## Schriftlicher Auftrag 1
Prüfen Sie, ob die Aussagen (a), (b) und (c) mit dem Forenauszug über Meerforellenfänge übereinstimmen, und belegen Sie jedes Ja oder Nein mit den entscheidenden Worten des Auszugs als wörtlichem Zitat. (a) Alle Bisse erfolgten weit vom Ufer entfernt in tiefem Wasser. (b) Beifänger hatte Bisse auf beide Köder. (c) Als die Sonne herauskam, stieg Beifänger auf Salty in blue/silver um.
## Schriftlicher Auftrag 2
Nennen Sie alle verschiedenen Nutzernamen, die im Forenauszug über Meerforellenfänge als Überschrift eines Beitrags mit Datum stehen.
## Schriftlicher Auftrag 3
Setzen Sie den Forenauszug über Meerforellenfänge dort fort, wo er aufhört.

## Auszug zum Lesen
+ + + + + + +

Alle Bisse erfolgten extrem ufernah in brusttiefem Wasser. Dort tummelt sich zur Zeit jede Menge Kleinfisch und die Meefos waren in der Morgendämmerung deutlich beim Rauben zu beobachten. #6 

TL, Beifänger


----------



## Dorschi (15. September 2005)

*AW: Meerforellenfänge September 2005*

na das kling doch nach Saisonstart!
Beifänger hattest Du die Bisse auf beide Köder?


----------



## Beifänger (15. September 2005)

*AW: Meerforellenfänge September 2005*



			
				Dorschi schrieb:
			
		

> na das kling doch nach Saisonstart!
> Beifänger hattest Du die Bisse auf beide Köder?




Moin Dorschi,

ja ich hatte Bisse auf beide Köder. In der Dämmerung habe ich den Steelhead in kupfer gefischt, als die Sonne dann raus kam bin ich auf Salty in blue/silver umgestiegen.

TL, Beifänger


----------



## Beifänger (15. September 2005)

*AW: Meerforellenfänge September 2005*

So ich habe noch ein paar Impressionen von heute vormittag.

Sonnenaufgang an der Apenrader Bucht...






...anfänglich tolles Wetter mit herrlichem Sonnenschein






...auch die Schweinswale waren wieder mit dabei...






...dann zog allerdings eine Regenfront auf und es wurde ungemütlicher...






...Fisch gab es ja aber dennoch und somit war es mal wieder ein super Tag an der Küste...






TL, Beifänger


----------



## gerstmichel (15. September 2005)

+ + + + + + +

## Gesammelte Daten
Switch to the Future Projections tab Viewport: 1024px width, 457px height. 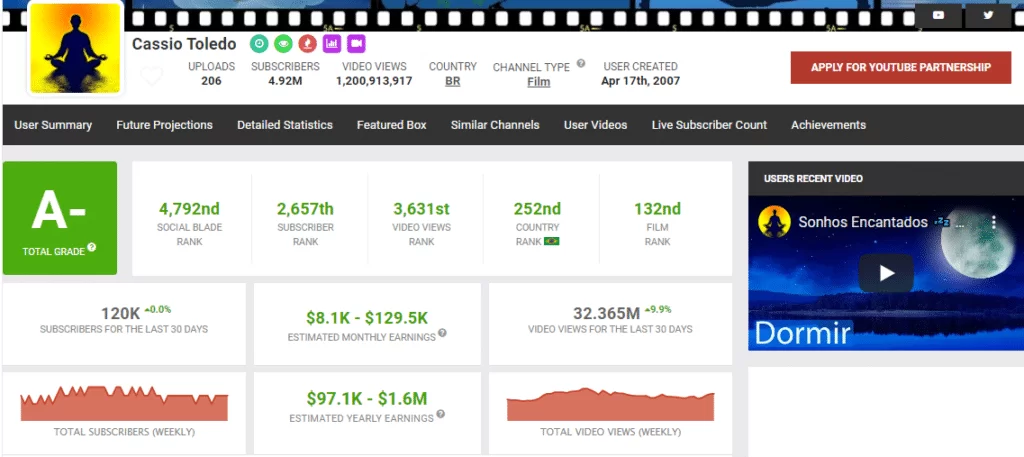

+ + + + + + +

## Endgültige Antwort 1
(a) Nein: „Alle Bisse erfolgten extrem ufernah in brusttiefem Wasser.“
(b) Ja: „ja ich hatte Bisse auf beide Köder.“
(c) Ja: „als die Sonne dann raus kam bin ich auf Salty in blue/silver umgestiegen.“

## Endgültige Antwort 2
Dorschi, Beifänger, gerstmichel

## Endgültige Antwort 3
*AW: Meerforellenfänge September 2005*

feine Impressionen, feiner Schweinswal, feiner Fisch... Wenn ich das meinem Sohnemann zeige, dann will der mit mir auch da hin...


----------



## Dorschi (15. September 2005)

*AW: Meerforellenfänge September 2005*

Will auch wieder anne Küste!


----------



## Nordangler (15. September 2005)

*AW: Meerforellenfänge September 2005*

Morgen Nachmittag werde ich es einmal in der Geltinger Bucht versuchen. Gestern hatte ich nur ein Biss und der kam von Falk-Fish. Ein 20 gr. Witch in blau-weiß hing am Haken.
Hoffe dann einmal, das morgen mehr geht.

Sven


----------



## Kochtoppangler (15. September 2005)

*AW: Meerforellenfänge September 2005*

Hatte heute mindestens 6 mal n fetten Schwall beim rausheben des Wobblers .
Konnt nur leider nie erkennen was das war weils Wasser zu stark spiegelte unds für Pol brille scho zu duster war   =/


----------



## T4_Christian (15. September 2005)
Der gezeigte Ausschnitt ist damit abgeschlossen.